A mesma personagem, duas visões. Recentemente assisti duas versões fílmicas da história de Cleópatra: a dirigida por Joseph L. Mankiewicz nos idos anos sessenta, e a levada a cabo pelo brasileiro Julio Bressane em 2007. A audiência das variantes ajuda a ilustrar o aspecto da criação, pois, dentre outras coisas, evidencia que ambas estão impregnadas das inquietações pessoais e ideários artísticos de seus criadores. São bastante distintas, mesmo que versem sobre o mesmo período histórico e personagens.
Mankiewicz elege a riqueza
Cleópatra é uma personagem histórica, um mito. O diretor Joseph L. Mankiewicz, no início dos anos sessenta, convenceu a Fox a produzir o, então, filme mais caro da história, buscando construir uma narrativa épica sobre a rainha do Egito, principalmente no que dizia respeito ao seu envolvimento com o império romano. O filme ficou mais famoso por seu fracasso retumbante do que propriamente por alguns de seus inegáveis méritos, algo até natural, pois, mesmo inserido num tempo em que o público era mais carinhoso com as grandes obras, mais de quatro horas de projeção nunca foi sinônimo de “atração comercial”. Pena, injustiça com o filme que, embora irregular, está longe se representar artisticamente o insucesso que teve na arrecadação.
Com elenco estelar, capitaneado por Elizabeth Taylor, Richard Burton e Rex Harrison, Cleópatra é uma produção que evidencia constantemente o aporte financeiro que lhe permitiu existir tal e qual. Cenários majestosos, milhares de extras, figurinos meticulosos, tudo alerta para o luxo que, a bem da verdade, combina com a mitologia que se criou ao longo dos tempos em torno da personagem central. O filme é dividido em dois momentos: no primeiro há o envolvimento da rainha com Júlio César, e no segundo seu caso intempestivo com Marco Antônio. A primeira parte é rica, mistura engenhosamente tramas políticas e amorosas, e conta ainda com o desenvolvimento da ambigüidade de Cleópatra. A segunda metade, que marca uma virada em Roma e o protagonismo de Marco Antônio, se atém deveras às implicações passionais, ao passo que gradativamente vai diluindo qualquer força política, e banalizando a bruma que envolve as reais intenções da Rainha do Nilo. Um filme irregular, repito, mas que passa ao largo do banal ou do meramente ostentoso.

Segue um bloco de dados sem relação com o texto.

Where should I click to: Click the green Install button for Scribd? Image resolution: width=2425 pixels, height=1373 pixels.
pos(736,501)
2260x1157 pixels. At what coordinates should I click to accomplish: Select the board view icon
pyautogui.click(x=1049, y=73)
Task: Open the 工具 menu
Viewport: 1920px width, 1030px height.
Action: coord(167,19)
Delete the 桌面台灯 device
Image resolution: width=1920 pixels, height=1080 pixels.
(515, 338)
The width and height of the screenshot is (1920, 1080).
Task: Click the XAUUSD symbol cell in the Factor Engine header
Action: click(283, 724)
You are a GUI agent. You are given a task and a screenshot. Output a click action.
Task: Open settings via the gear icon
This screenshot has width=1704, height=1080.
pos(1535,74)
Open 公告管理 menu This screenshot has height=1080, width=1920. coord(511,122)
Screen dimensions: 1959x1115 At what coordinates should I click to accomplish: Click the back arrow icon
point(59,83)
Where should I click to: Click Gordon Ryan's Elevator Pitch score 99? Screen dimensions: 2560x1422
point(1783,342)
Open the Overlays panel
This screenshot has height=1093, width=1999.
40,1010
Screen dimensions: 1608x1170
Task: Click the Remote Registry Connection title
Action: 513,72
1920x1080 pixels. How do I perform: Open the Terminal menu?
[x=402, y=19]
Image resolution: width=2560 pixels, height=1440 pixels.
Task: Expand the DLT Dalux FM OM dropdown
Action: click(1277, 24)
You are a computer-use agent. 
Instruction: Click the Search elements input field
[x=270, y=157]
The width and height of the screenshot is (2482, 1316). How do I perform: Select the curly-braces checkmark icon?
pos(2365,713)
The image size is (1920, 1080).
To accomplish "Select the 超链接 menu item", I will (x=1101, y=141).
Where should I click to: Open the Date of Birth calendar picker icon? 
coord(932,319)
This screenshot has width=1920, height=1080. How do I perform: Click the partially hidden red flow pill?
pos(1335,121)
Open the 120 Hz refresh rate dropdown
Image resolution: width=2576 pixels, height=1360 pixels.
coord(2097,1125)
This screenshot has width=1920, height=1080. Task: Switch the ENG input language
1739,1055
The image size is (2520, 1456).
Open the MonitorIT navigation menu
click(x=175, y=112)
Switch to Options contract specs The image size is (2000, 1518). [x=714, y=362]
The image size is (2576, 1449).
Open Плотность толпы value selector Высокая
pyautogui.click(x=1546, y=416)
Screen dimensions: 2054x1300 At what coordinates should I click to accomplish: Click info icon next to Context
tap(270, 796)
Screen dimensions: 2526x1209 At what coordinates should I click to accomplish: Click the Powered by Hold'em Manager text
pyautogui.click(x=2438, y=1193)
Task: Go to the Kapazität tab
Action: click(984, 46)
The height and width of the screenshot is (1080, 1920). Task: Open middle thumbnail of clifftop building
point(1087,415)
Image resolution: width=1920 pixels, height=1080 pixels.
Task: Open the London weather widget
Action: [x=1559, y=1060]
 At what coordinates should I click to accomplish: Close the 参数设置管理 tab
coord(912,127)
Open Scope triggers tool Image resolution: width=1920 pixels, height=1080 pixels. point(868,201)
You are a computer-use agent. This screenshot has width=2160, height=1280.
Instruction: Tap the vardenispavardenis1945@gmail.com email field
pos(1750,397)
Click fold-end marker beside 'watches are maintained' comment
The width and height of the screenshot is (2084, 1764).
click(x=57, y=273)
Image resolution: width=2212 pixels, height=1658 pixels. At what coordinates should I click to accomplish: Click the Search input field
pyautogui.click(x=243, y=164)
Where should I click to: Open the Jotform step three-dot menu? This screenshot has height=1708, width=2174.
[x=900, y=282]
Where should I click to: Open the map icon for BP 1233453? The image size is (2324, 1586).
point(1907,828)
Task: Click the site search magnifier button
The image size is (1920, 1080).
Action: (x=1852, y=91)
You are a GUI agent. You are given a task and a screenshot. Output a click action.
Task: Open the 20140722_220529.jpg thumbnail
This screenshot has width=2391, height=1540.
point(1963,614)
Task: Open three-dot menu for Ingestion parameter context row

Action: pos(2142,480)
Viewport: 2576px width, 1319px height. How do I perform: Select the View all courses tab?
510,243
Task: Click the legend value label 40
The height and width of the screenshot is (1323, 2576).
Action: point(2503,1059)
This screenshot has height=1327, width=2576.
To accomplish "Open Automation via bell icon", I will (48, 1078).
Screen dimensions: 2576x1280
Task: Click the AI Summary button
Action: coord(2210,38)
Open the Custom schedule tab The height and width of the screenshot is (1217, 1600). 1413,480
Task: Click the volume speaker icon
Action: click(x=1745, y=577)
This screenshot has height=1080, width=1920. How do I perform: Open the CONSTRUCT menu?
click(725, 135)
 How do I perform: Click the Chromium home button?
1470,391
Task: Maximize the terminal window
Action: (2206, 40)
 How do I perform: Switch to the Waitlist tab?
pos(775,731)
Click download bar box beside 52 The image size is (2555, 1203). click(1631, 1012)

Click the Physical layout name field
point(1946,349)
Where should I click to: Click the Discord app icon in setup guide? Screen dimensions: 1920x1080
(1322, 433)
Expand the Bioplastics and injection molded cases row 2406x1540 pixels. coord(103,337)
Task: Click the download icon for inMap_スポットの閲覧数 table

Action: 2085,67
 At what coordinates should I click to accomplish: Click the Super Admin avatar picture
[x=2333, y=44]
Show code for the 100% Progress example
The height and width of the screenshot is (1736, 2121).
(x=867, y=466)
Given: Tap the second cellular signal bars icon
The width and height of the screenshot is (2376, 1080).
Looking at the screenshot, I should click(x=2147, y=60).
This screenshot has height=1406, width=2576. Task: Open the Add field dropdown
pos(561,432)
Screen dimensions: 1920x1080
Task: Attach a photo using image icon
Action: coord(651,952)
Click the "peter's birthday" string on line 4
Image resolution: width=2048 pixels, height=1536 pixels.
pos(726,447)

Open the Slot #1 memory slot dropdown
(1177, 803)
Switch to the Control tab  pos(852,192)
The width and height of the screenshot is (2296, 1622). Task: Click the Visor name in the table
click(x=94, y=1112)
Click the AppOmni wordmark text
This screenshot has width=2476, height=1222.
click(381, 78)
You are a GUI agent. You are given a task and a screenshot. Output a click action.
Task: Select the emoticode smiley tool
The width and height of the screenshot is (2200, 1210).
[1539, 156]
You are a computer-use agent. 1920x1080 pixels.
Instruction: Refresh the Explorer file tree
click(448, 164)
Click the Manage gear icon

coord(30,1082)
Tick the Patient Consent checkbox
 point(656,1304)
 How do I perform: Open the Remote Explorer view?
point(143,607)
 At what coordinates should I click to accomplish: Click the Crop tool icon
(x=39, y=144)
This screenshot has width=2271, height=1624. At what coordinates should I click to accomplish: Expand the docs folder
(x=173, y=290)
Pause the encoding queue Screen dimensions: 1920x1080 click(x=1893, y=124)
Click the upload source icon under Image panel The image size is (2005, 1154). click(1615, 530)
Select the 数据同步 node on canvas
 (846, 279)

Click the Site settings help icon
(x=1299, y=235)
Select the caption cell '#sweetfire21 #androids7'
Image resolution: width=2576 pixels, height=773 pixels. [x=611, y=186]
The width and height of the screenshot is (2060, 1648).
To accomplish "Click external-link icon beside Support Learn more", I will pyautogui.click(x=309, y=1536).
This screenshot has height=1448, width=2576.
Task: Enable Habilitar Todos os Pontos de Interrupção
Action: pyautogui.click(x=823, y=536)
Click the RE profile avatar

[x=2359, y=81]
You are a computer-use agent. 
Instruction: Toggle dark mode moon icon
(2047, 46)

Bressane elege a paixão e a artificialidade
Por trás de todo viés histórico existem os catalisadores, aqueles que moveram engrenagens, não raro tornando suas causas pessoais motivos para grande feitos ou batalhas inúteis. Cleópatra, de Julio Bressane, um dos mais contestadores cineastas brasileiros, é filme que se volta justamente aos personagens, que busca na sensualidade passional da Rainha do Nilo, no deslumbre quase hipnótico de Júlio César e na tentativa de nobreza do soldado Marco Antônio, as causas para a relação antropofágica entre o Império Romano e o Egito. O sexo também desempenha papel fundamental, e não seria exagero dizer que Bressane, por exemplo, é muito mais feliz utilizando-o para caracterizar Cleópatra do que Mankiewicz, este em seu tempo preso aos códigos de conduta dos estúdios e à moralidade esvaziada da sociedade americana.
Infelizmente, a narrativa que se mostra engenhosa de início, muito pelo uso eficaz de elipses que abreviam a trajetória fabular do filme e pela criatividade na construção das ambiências, gradativamente se rende ao anti-naturalismo, a uma incômoda teatralidade literal deflagrada pela impostação do texto que refuta qualquer coloquialismo ou ainda pelos planos que remetem às cenas estruturadas e iluminadas tal qual num palco italiano. A negação do progresso dramatúrgico dominante é elemento poderoso e enriquecedor, mas da forma como utilizada por Bressane em Cleópatra, serve apenas como tentativa ébria de contraponto a todo o resto que soa calculado, principalmente o kistch dos figurinos e os textos empolados proferidos pelos personagens.